Pec Deck Rear Delt vs Behind Neck Press

Maximizing Your Shoulder Workout Plan

Feb 22, 2025

Contents

Hesitating between Pec Deck Rear Delt and Behind Neck Press for your shoulder routine? Wondering which is more beneficial or the perfect timing to integrate each for supreme effectiveness?

Customize Your Shoulder Workout: Explore the Benefits of Pec Deck Rear Delt and Behind Neck Press for Better Comparison.

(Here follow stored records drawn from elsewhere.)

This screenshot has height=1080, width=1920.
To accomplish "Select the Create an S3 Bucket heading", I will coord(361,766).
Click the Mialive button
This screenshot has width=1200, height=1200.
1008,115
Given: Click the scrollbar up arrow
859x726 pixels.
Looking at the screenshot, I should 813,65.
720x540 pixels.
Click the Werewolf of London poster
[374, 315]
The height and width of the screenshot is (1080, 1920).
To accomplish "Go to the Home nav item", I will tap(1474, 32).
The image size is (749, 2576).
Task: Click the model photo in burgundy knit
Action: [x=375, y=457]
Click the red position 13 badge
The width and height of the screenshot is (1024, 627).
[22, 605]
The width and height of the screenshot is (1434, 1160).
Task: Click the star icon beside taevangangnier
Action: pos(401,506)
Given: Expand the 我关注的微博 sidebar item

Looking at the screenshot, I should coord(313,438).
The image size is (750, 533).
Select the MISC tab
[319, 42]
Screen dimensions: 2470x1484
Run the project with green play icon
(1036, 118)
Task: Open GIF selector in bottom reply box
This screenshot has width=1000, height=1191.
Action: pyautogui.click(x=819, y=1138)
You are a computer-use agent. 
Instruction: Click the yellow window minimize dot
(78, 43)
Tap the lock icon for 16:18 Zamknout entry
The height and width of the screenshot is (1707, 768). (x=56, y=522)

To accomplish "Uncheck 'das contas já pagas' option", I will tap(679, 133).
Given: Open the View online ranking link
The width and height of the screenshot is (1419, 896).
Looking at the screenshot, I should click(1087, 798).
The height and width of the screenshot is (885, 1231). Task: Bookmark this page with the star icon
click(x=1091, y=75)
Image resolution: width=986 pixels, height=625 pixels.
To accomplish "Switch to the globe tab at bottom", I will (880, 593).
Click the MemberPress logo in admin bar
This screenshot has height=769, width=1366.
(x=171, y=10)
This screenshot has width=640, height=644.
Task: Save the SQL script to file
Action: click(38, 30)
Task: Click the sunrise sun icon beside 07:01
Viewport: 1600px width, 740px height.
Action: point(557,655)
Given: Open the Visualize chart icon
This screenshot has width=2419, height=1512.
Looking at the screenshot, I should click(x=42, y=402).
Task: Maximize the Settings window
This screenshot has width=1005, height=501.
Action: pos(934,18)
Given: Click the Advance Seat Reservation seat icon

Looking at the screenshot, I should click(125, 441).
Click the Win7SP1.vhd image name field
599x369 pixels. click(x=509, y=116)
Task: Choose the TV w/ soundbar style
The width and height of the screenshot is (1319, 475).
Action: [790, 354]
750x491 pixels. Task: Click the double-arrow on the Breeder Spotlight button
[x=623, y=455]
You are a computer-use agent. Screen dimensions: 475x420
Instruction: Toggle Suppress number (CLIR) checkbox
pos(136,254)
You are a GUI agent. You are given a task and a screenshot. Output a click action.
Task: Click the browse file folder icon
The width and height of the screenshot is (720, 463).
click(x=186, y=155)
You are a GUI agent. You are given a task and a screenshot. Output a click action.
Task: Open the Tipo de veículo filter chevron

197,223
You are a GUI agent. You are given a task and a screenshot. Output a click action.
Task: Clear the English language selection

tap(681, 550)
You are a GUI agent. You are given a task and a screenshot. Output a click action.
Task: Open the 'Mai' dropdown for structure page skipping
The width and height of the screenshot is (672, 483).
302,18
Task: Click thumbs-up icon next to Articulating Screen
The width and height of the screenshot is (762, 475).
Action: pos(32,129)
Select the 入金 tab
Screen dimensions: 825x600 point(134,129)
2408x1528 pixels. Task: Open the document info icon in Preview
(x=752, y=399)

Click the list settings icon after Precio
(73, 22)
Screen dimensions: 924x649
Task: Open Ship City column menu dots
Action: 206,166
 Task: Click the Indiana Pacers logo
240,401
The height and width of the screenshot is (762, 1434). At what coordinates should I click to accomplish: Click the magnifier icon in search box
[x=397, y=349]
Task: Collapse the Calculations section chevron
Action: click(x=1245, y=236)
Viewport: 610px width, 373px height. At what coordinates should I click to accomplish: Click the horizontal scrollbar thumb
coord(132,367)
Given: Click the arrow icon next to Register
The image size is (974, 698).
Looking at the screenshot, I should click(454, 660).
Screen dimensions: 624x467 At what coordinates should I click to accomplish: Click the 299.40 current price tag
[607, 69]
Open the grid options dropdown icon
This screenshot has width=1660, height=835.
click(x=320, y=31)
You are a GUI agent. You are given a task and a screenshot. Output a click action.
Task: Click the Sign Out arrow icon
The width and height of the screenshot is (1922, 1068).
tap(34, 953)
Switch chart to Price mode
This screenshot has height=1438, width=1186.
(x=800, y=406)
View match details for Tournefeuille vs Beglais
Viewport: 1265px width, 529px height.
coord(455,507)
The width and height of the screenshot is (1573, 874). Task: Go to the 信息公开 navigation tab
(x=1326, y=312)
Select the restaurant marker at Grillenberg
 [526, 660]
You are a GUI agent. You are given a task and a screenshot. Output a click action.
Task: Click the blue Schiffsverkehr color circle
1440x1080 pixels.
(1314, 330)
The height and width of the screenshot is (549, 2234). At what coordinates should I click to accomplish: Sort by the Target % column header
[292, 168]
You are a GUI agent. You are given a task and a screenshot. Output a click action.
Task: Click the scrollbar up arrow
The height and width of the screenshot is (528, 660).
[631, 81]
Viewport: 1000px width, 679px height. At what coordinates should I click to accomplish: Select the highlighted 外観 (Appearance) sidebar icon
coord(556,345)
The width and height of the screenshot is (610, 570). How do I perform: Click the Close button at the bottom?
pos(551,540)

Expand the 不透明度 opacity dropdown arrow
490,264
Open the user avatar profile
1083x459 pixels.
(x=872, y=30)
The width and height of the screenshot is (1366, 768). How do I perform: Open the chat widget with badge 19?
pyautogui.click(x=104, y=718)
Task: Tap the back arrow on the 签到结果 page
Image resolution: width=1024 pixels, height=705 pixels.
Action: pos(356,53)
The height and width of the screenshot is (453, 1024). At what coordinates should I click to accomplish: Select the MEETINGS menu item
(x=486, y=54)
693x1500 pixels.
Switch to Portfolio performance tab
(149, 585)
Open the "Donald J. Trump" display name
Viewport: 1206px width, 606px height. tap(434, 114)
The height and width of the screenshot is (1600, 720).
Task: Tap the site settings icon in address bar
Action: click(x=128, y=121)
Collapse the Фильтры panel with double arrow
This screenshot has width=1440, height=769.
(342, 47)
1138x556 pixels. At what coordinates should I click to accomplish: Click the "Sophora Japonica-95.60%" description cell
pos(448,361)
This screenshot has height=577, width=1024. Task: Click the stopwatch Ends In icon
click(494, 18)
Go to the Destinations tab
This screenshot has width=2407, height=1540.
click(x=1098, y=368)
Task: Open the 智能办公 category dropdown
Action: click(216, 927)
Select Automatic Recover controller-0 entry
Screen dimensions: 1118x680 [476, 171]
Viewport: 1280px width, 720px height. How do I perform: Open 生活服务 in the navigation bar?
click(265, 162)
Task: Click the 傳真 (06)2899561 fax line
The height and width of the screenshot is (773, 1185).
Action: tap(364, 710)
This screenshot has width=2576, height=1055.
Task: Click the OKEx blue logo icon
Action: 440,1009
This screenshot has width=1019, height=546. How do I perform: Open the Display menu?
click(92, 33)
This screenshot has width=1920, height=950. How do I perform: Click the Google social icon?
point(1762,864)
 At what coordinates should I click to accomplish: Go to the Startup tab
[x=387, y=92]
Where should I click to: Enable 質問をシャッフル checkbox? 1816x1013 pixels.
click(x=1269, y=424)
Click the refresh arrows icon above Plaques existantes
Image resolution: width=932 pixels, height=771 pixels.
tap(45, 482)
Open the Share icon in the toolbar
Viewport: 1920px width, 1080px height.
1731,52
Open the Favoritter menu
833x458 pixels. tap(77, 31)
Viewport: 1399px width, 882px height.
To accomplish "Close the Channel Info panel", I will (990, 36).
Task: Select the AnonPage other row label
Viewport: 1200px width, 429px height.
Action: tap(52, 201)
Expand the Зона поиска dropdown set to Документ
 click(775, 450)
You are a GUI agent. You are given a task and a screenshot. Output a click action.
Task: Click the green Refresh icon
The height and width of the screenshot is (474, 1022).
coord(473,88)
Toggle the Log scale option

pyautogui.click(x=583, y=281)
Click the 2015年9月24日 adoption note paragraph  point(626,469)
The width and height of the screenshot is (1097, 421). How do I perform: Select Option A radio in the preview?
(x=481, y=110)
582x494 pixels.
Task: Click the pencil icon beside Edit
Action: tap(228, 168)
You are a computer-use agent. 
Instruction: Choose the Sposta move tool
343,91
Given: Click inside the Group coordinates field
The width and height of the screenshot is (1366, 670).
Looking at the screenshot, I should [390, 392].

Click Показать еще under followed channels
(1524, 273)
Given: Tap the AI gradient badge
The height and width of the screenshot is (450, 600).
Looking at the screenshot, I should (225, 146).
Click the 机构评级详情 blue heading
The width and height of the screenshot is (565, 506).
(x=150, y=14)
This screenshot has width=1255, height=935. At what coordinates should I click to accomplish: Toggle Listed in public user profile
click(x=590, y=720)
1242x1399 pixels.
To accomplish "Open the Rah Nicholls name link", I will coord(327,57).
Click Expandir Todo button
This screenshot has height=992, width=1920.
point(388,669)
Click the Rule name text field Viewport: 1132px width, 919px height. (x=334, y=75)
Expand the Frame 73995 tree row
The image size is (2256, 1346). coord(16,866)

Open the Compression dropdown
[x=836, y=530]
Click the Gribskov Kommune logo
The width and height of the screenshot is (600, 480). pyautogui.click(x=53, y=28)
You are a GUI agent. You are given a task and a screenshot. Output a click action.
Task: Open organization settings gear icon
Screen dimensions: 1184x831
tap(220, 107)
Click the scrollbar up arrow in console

Planfit Users' Choice about Pec Deck Rear Delt vs Behind Neck Press : Which is Better?

Based on randomly selected data from 1 million completed workouts, Planfit users seem to prefer Pec Deck Rear Delt with a total of 20221 compared to 466 for Behind Neck Press

However, this is just a matter of preference for the majority. If you are wondering which of the two exercises to do right away, please read the text below. Compare the pros and cons of each exercise and choose the one that suits you better to proceed with.

How to Pec Deck Rear Delt

Pec Deck Rear Delt gif

Pec Deck Rear Delt muscles worked: Shoulder

Form

  1. 1. Slowly press the pads together, bringing your elbows back as far as possible.
  2. 2. Hold the contraction for a few seconds, then slowly return to the starting position.

Coach's Comment

  1. 1. Make sure you keep your elbows in line with your armpits throughout the movement.
  2. 2. Don't lock your elbows at the top of the movement.
  3. 3. Don't arch your back as you press the pads together.

If you want to know a detailed guide to Pec Deck Rear Delt, alternative exercises, and its benefits, check it out here. Check out the Pec Deck Rear Delt Guide page of our blog!

Do you want to know more about Pec Deck Rear Delt methods?

How to Behind Neck Press

Behind Neck Press gif

Behind Neck Press muscles worked: Shoulder

Form

  1. 1. Keeping your elbows close to your head, inhale and press the barbell up until your arms are fully extended.
  2. 2. Exhale as you press the barbell up.
  3. 3. Hold for a brief moment and slowly lower the barbell to the starting position.

Coach's Comment

  1. 1. Make sure to keep your elbows close to your head throughout the movement.
  2. 2. Don't use too much weight as this can place too much strain on your shoulders.
  3. 3. Don't lock your elbows at the top of the movement.

If you want to know a detailed guide to Behind Neck Press, alternative exercises, and its benefits, check it out here. Check out the Behind Neck Press Guide page of our blog!

Do you want to know more about Behind Neck Press methods?

Get free AI personalized workout plan

Choosing exercises that align with your goals and body type is as important as consistency in your workout regime. Its about smart training that targets your specific fitness aspirations.

To create a routine that incorporates the right exercises for you, explore our [workout generator] It’s a straightforward way to customize a workout plan to meet your unique needs and objectives, ensuring every effort contributes to your fitness journey.